The Golden Calf Incident

31:1 to 34:35

    Effective leadership is characterized by two things: first, the knowledge of where one is going and second, the ability to encourage others to follow. Moses had already demonstrated the ability to lead the people of Isra'el. Their journey from the land of Egypt did not take them northeast into Canaan, but southward through the deserts of the Sinai Peninsula. The reason for this southern journey becomes more apparent as one studies the chapters of the book of Exodus. The Israelites obviously were not ready to encounter the challenges and temptations of the land of Canaan. They needed to be prepared, both politically and spiritually, for the difficulties they would face in possessing the Promised Land. Among the problems that they would face in the Land would be the temptation of idolatry. They had worshiped false gods while they were in Egypt (Joshua 24:14), and they lacked faith. Anticipating this, God had provided them with a series of miracles to demonstrate the impotence and emptiness of idolatry. These miracles also helped bring about the deliverance of Isra'el. But these lessons were quickly forgotten.

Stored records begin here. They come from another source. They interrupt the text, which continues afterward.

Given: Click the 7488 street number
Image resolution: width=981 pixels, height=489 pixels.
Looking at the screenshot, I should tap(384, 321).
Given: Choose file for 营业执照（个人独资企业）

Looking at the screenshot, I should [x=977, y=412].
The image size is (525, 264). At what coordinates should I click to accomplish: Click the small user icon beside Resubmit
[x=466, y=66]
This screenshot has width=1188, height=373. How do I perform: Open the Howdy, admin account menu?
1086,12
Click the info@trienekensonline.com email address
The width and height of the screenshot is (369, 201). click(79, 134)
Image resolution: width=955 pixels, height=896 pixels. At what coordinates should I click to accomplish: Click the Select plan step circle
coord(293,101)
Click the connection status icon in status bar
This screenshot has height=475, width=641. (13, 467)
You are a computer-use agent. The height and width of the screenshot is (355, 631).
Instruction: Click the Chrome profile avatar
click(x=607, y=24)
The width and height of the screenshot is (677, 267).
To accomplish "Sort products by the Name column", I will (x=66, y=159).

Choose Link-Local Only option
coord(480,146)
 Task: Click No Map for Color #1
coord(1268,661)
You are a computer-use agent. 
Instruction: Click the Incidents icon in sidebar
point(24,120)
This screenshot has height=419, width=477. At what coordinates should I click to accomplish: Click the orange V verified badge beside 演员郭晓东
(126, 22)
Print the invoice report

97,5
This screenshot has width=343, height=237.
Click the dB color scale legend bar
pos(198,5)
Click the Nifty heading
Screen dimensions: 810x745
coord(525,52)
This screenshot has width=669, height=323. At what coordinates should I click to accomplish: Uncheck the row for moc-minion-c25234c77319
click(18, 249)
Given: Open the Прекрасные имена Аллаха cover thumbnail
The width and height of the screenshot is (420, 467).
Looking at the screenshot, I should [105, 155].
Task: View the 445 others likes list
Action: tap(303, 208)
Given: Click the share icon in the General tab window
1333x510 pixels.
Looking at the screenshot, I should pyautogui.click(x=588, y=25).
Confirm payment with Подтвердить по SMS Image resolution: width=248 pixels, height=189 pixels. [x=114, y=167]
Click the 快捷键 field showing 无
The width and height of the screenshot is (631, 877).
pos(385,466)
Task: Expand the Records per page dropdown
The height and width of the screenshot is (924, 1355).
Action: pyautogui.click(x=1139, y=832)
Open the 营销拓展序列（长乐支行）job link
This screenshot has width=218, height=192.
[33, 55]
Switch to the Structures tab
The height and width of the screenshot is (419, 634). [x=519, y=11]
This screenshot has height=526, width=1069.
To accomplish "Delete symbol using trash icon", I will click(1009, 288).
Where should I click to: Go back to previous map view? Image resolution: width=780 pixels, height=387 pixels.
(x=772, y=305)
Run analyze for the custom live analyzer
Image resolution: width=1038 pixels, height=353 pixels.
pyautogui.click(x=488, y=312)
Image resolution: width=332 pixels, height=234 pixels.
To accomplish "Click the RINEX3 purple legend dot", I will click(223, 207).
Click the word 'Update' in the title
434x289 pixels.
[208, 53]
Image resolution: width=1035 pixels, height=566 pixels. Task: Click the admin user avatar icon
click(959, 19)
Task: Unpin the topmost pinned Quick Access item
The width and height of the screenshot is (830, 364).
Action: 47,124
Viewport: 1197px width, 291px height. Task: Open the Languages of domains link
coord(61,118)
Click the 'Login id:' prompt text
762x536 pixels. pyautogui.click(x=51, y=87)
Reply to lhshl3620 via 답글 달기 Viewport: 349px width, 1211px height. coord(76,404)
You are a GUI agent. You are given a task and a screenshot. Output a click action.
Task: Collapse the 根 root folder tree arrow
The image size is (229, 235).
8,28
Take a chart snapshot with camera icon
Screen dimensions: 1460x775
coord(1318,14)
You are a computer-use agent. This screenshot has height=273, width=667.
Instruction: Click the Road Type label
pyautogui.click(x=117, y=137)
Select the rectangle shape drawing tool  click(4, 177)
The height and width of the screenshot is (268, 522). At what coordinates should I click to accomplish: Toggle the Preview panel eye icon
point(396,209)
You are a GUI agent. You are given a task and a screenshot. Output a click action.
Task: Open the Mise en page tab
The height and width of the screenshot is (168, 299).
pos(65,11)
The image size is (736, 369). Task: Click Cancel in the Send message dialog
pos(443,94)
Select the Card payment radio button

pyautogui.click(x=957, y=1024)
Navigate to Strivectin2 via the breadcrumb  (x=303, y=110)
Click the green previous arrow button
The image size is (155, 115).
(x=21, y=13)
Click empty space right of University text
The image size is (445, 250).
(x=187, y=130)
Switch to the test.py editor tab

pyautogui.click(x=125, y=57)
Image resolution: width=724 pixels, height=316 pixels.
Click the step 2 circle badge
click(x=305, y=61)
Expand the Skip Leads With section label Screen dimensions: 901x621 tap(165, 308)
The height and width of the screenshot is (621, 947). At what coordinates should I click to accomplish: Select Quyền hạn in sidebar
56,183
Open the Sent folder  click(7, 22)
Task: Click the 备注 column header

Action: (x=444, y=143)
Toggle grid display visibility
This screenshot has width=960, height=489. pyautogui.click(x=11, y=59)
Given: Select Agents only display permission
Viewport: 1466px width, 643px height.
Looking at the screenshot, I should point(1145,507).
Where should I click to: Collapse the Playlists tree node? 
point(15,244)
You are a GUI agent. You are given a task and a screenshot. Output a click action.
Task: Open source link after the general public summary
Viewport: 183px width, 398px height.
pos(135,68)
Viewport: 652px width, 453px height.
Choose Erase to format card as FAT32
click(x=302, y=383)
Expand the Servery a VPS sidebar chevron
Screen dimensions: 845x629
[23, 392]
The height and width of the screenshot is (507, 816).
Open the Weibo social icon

    Chapter 32 records one of the darkest moments in Isra'el’s history up to that point. Rather than witnessing increased dedication and spiritual renewal as a result of the LORD's revelation of the Torah and the Tabernacle, we find the people of Isra'el thoroughly impatient with the activities of their leader Moses. This impatience, along with their spiritual immaturity, led them to open idolatry and rebellion. The descent into idolatry was subtle. It is a prime example of syncretism, or the process by which ideas from one religious system are intermingled with those from another. These chapters do not record the total abandonment of the worship of ADONAI; however, they do illustrate that subtle process by which idolatrous practices seeped into the worship of the God of Israel.657

    In future generations, the Israelites would not take responsibility for their sin here. The rabbis teach that converts from Egyptian paganism caused the sin of the Golden Calf incident (Exodus Rabba 42:6). But not content with that, they also insist that Satan, the Adversary, stirred up turmoil in the camp of Israel by casting doubt on the return of Moses from Mount Sinai (Tractate Shabbat 89a).